Supportive music and imagery as well as music listening are both frequently used interventions with patients going through chemotherapy. Both have been considered effective in improving mood as well as decreasing distress within patients receiving chemotherapy. However, within this study they wanted to see if there was a difference between the treatment benefits of the two interventions. In previous studies there were no moderators used to determine if different subgroups of patients would benefit from one intervention more than the other. The purpose of this study was to compare the effects of supportive music and imagery with music listening on responsiveness to music therapy, anxiety and depression, distress, and benefit findings. The second purpose was to identify potential moderators such as coherence and locus of control.

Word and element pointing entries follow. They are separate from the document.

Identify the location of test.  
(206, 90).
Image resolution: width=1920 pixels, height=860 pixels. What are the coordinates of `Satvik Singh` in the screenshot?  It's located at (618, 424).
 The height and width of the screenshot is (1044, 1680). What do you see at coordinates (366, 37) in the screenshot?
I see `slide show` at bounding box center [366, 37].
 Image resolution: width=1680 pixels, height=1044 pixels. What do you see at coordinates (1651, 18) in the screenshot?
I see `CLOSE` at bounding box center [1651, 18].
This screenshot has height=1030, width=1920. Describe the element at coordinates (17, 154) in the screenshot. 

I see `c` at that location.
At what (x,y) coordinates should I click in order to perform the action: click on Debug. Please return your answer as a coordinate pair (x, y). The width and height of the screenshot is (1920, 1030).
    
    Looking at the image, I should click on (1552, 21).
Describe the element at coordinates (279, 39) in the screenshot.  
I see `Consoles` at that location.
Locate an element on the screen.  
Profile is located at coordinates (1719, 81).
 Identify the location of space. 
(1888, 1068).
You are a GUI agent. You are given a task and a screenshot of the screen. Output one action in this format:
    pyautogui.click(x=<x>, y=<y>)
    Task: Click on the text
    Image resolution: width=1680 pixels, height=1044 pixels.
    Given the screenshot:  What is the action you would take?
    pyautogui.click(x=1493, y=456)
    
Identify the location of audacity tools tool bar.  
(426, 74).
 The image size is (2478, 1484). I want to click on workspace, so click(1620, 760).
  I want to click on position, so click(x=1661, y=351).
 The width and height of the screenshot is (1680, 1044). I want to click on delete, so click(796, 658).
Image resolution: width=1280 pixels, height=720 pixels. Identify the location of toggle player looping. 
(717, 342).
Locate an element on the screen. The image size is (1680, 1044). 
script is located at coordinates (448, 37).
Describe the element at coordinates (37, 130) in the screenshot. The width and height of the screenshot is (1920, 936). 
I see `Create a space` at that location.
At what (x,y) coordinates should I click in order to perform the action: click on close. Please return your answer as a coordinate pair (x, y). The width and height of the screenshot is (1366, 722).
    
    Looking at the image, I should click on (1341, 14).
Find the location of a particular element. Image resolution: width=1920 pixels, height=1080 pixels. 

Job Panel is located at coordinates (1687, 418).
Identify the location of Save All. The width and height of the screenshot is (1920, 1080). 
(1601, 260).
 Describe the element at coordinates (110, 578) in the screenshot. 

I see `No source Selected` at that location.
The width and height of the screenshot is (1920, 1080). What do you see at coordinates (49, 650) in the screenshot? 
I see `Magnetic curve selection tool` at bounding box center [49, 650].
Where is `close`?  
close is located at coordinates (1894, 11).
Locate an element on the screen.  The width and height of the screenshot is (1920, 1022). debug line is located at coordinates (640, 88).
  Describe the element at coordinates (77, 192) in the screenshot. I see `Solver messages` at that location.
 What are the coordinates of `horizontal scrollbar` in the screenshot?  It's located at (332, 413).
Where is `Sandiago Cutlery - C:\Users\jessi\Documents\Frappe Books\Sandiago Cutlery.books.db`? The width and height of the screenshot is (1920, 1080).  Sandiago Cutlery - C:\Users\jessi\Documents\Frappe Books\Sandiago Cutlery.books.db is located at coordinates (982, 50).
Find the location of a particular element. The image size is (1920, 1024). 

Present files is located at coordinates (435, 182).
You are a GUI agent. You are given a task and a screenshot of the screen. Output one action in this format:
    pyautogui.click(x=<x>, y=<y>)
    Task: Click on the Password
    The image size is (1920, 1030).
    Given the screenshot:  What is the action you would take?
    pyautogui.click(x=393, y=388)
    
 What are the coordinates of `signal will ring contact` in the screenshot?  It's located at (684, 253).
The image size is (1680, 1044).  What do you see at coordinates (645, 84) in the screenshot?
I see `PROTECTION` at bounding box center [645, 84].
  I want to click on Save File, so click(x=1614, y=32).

A randomized trial was conducted within two cancer centers. It was a single session that compared two groups effectiveness. The session lasted 45 minutes. Data was collected at the the baseline and immediately after the session was completed. Ancova models were utilized to determine the main effects of the intervention. The Ancova models also paired potential moderators within the different group assignments to explore what about the interventions were different by moderator.
The results concluded that there were differences between the two interventions. The supportive music and imagery scored higher in benefit finding, and responsiveness to music therapy. The music listening scored lower in distress. The two influences suggested were Health Locus of Control and Internal Sense of Coherence. Therefore, Music and Imagery and Music Listening may serve different purposes therapeutically, access and activate different patient resources, and may demonstrate different benefits at different stages of treatment.